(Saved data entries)
———

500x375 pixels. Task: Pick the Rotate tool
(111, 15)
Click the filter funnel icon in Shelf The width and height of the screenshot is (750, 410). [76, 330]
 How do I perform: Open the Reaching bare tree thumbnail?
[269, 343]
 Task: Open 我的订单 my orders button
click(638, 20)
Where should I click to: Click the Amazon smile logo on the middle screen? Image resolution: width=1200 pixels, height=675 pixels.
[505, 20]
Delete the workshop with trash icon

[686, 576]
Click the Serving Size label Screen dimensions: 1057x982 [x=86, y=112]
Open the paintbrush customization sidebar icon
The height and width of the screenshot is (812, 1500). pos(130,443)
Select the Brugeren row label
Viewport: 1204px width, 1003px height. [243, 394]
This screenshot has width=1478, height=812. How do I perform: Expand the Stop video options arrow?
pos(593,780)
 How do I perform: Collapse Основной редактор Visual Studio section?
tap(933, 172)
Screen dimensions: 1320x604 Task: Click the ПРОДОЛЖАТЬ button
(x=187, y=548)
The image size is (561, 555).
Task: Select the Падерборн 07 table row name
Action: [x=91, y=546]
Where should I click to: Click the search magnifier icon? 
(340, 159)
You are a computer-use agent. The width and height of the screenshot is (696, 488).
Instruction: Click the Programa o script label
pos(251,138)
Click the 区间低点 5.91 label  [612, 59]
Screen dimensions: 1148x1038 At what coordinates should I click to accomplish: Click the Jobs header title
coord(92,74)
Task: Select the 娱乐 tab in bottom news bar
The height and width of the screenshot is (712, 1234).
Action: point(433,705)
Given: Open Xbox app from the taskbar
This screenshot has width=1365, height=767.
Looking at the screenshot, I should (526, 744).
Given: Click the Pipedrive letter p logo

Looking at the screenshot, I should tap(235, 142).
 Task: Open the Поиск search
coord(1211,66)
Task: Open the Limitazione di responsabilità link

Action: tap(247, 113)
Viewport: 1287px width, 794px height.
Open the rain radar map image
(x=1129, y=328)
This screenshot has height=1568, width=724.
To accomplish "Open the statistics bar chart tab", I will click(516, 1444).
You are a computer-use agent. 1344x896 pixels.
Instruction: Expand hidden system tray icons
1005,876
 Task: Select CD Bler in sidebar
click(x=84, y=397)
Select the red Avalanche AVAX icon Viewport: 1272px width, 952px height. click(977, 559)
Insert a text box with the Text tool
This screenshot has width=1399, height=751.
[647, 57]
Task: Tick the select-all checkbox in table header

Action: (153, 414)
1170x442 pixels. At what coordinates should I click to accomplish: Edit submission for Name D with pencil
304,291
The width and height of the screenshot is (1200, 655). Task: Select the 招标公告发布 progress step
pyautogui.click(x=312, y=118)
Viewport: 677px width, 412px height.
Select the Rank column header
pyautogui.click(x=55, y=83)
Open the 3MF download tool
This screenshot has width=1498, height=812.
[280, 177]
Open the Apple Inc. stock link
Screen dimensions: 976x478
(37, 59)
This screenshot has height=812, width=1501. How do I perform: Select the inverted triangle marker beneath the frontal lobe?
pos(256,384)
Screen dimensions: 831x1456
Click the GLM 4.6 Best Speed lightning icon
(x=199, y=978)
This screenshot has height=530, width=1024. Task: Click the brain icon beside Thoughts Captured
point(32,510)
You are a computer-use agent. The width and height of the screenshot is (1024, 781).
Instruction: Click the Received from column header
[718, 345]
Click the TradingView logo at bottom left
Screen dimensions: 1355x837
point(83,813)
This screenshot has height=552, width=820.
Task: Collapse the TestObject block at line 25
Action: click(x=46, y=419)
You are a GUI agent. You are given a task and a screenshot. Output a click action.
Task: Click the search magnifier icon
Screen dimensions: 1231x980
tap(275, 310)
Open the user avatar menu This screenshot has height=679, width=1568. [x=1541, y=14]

———

_Request:_ Please rewrite the stretch of the records from the line containing "Viewport: 1287px width, 794px height." through the line containing "click(x=84, y=397)" as a JSON list of strings, one string per line, leaving out any blank lines.

_Correct result:_
[
  "Viewport: 1287px width, 794px height.",
  "Open the rain radar map image",
  "(x=1129, y=328)",
  "This screenshot has height=1568, width=724.",
  "To accomplish \"Open the statistics bar chart tab\", I will click(516, 1444).",
  "You are a computer-use agent. 1344x896 pixels.",
  "Instruction: Expand hidden system tray icons",
  "1005,876",
  " Task: Select CD Bler in sidebar",
  "click(x=84, y=397)"
]